I could not find the book in a Rochester bookstore during a time that finding any volume on the beautiful game in any bookstore or section would have been considered an accomplishment.
But I wanted to read and learn much more about this beautiful, simple game.
As luck would have had it, I finally found the book at Penn Books in Penn Station in Manhattan in 1976. I couldn’t put The Simplest Game down.
What a revelation and an eye-opener to soccer. It was a refreshing oasis in the desert. If I wasn’t hooked on the sport before I read Paul Gardner’s marvelous book, I certainly was afterwards.
No, this piece is not a book review of a book that was published way back in 1976, a book that still stands the test of time today, some 44 years later. This piece is about Mr. Gardner.
I finally got an opportunity to meet this author. But in the maelstrom of New York/New Jersey sportswriters covering the team at the time and with yourself truly ensconced in upstate New York, I rarely had an opportunity to talk to Mr. Gardner.
Michael Lewis (left) and Soccer America columnist Paul Gardner (right) during a World Cup symposium in Brazil in 1987.
Then, as luck would have had it, we sat at adjoining tables at the 1978 Soccer Bowl banquet at the Waldorf-Astoria in New York City. Paul would say a sarcastic remark about something and then I would about something else.

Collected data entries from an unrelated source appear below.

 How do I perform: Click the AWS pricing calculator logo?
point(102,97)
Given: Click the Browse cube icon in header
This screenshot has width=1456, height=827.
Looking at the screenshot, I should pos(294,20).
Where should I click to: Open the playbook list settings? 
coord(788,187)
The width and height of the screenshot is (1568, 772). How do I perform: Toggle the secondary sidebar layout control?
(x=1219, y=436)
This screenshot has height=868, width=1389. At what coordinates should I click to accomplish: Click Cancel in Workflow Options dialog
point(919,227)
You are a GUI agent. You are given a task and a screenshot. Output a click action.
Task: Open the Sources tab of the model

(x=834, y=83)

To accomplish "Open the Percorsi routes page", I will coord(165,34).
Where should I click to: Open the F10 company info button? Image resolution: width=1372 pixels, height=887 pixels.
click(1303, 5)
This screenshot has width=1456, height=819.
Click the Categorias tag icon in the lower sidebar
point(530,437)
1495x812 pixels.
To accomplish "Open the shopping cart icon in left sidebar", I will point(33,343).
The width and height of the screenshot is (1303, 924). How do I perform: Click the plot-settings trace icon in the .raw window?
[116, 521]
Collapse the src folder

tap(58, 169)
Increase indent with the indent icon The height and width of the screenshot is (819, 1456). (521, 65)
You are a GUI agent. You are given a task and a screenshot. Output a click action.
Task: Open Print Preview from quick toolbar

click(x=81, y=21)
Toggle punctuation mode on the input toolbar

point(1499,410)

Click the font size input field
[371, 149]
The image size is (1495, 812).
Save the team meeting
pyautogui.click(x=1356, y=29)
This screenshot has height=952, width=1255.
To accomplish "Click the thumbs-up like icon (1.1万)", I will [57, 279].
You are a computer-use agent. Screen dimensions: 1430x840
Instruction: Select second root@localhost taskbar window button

Surprisingly, and even frightenly so, I agreed with Paul’s remarks and observations.
To many in the U.S. Soccer community and internationally, Paul is known as a curmudgeon and a great writer (most of it for Soccer America and World Soccer), asking questions that no one wants to bring up or doesn’t know how to ask — in the most blunt and unapologetic ways.
For more, Paul Gardner has been more than that. He has been a friend and even a mentor, even though he might not have realized the latter.
Regardless where we have been around the world stumbling into each other — it has taken us to diverse places such as the Metropolitan Oval in Queens, the Dallas Cup in Dallas, Maracana Stadium on the streets of Rio de Janeiro, Trinidad & Tobago, Roma, Yokohama, Zurich, Toronto and France, among other places and cities.
The topic of conversations usually would be about our favorite sport, but we have touched on other aspects of life, including baseball, our dogs (my Shannon and Jennie) and cats (his beloved Winnie) among other vital subjects of the universe.
Today, Paul celebrates his 90th birthday. I can’t tell you how much he has meant to me over the years. Beyond his books, I have learned so much from him, how to ask a question, how to put together an argument in an opinion piece and just to be a good journalist.
Happy birthday, Paul, American soccer’s most famous nonagenarian curmudgeon.
Looking forward to celebrating when you become American soccer’s most famous centenarian curmudgeon.